Study material section start

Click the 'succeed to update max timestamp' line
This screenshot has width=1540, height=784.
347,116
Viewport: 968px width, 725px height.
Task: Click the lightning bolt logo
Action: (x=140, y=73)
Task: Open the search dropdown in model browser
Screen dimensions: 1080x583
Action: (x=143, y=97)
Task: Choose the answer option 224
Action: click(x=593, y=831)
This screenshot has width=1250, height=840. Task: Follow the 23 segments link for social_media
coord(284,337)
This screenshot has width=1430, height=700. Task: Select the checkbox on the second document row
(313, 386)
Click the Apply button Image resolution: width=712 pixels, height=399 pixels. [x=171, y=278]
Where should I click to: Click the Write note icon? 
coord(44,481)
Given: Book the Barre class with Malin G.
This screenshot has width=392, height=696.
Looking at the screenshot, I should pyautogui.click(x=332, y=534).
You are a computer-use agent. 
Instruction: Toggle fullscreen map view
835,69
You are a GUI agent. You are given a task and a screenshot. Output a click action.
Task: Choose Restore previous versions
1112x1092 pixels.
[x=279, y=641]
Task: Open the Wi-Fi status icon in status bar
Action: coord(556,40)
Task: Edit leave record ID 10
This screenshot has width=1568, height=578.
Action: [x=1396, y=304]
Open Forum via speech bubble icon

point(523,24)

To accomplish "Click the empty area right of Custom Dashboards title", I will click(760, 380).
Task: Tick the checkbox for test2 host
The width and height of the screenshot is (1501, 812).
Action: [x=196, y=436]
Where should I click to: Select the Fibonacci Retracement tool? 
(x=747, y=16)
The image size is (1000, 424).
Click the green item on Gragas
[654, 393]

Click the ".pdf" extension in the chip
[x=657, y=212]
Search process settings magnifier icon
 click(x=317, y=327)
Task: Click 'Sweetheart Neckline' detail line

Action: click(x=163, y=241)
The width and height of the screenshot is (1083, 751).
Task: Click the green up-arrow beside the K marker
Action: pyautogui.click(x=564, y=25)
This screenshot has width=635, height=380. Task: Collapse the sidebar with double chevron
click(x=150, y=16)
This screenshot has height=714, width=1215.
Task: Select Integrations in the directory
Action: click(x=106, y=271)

Study material section end

* Problem statement *
Look through the listing, and copy each line in which the string "agent" turns up.

* Written answer *
You are a computer-use agent. 
You are a GUI agent. You are given a task and a screenshot. Output a click action.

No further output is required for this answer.